We need to do more to support the Mental health of our citizens. Stories like this one are heartbreaking. Collectively, taking care of those who cannot take care of themselves, is a responsibility we share.

The most important thing we can do? That’s easy. It’s this: show up. Stress, anxiety and shock shut us down. They keep us from feeling comfortable walking across a department store where most days we are safe. It keeps parents from finding friendship with each other over time, in the places where they gather. The way I do, at Target, and my children’s schools.

As she disappeared from view I didn’t worry that Sweets wasn’t in my line of sight. She knows how to behave around strangers, and she’d checked to make sure she knew where to find me when she returned. Those gestures, and her simple walk, are small unconscious ways we all have of showing that violence doesn’t win. It’s a way we have of putting the evil that happened at Sandy Hook, in its place. During the past week, people have been bringing stuffed animals, candles, and flowers to makeshift memorials throughout Newtown, CT. These acts do the same thing. They convey our mourning, yes. They speak to the reality of our shared pain. Most important, they are a way of saying to the families of the victims: You are not alone. We are with you.

For me, one of the wonders of the presence of newborn children is the way babies re-orient a parent’s life. Everything a parent does, has the child’s well-being at the center. Nothing else is important. New parents know this, and feel the weight of responsibility, as they leave the hospital, or their birth center. The stakes are high, a new life is in your hands, and there’s no manual. Newborns and young children are often overwhelming. They eat at all hours. They sleep and wake when they want to. They pee and poop without asking if you have a diaper handy, or a change of clothing nearby. Sometimes, five minutes after they finish, they do it again.

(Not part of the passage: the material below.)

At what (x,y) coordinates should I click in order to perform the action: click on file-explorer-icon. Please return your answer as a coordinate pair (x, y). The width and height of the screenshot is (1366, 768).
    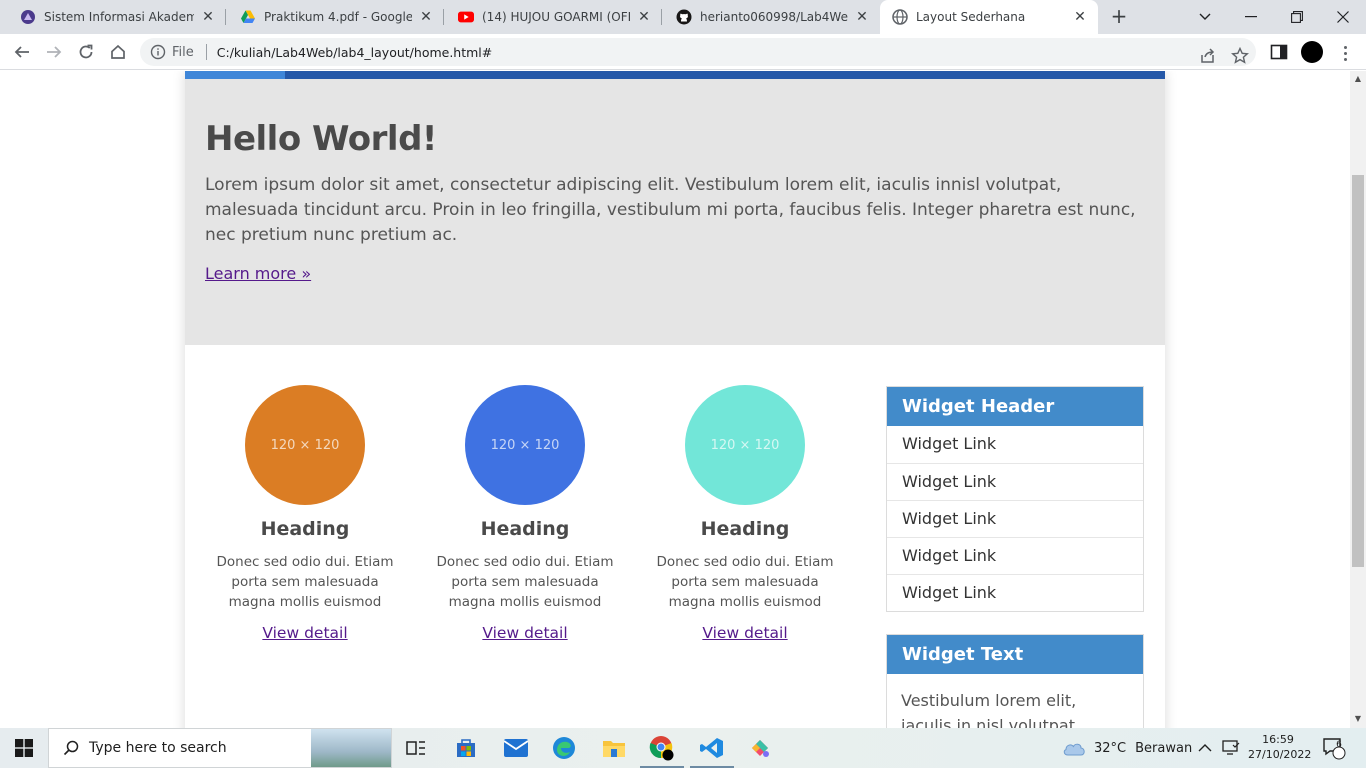
    Looking at the image, I should click on (614, 748).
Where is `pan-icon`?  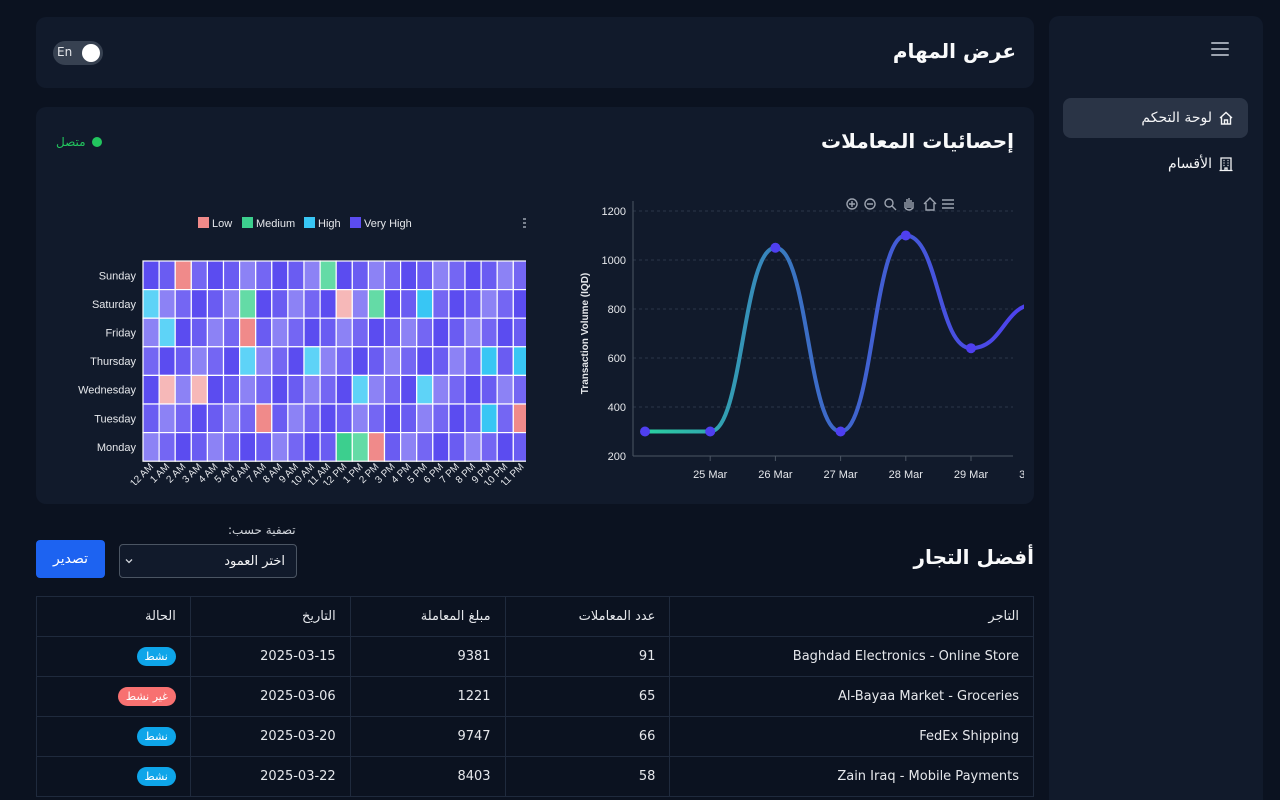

Still, most new parents learn to successfully shift their attention from what I want to do, to what the baby needs.

Last Friday, after dinner, my friend said, “I don’t think I can work on Christmas cards tonight.” I sighed in relief. I couldn’t think about bringing glad tidings. Not that night. Instead, we watched a movie with her nine year old daughter. I sat on one side of her child, my friend on the other. The movie, “Henry Poole Is Here” is a quirky tale of redemption. I needed something to redeem the day. As the DVD played, I realized I didn’t like the film. Neither did my friend. In the end, our sense of it wasn’t important. We looked to the child sitting in our midst. If she wanted to watch it, we would. If not, we’d find something else. We checked with her multiple times. Every time, she said that she wanted to keep watching. That’s what happened. That night, like many people, we were out of sorts. I was reeling. Without thinking we knew one thing: nothing was more important than meeting her needs.

A week later, that remains true. I think the way to think about what to do, how to respond, and how to live after Sandy Hook, must begin by thinking as differently as the parent of a newborn does. We need to re-orient our sense of what we want and need. We have to keep showing up, and live as if the needs of our children trump any of our own. We must do this, today, tomorrow and every day after, because they really do. Our children aren’t simply our future. They are our precious present. Nothing else matters.